> **Activity**: Line by line, please look for the word "Enable" in the following records, then copy each line you find it in.

Stored items:
╔══

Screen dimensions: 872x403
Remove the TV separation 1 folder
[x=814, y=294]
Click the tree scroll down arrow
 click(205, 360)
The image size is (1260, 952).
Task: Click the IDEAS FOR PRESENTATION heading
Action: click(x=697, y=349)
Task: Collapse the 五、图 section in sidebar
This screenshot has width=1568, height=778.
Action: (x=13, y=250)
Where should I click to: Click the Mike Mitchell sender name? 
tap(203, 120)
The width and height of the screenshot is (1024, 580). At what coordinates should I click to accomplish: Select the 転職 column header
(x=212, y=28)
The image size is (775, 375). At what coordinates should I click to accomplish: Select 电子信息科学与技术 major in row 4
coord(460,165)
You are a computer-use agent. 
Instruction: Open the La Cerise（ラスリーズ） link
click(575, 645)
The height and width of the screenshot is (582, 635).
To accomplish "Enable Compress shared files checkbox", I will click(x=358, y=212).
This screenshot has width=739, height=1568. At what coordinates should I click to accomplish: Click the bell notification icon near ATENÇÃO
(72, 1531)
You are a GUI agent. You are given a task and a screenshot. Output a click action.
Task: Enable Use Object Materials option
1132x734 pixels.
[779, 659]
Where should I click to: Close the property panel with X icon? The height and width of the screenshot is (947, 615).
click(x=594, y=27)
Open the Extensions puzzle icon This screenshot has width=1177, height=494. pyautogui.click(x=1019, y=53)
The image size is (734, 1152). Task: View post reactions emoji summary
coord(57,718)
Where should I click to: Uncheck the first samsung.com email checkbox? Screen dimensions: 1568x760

╚══

> **Solution to the problem**:
To accomplish "Enable Compress shared files checkbox", I will click(x=358, y=212).
Task: Enable Use Object Materials option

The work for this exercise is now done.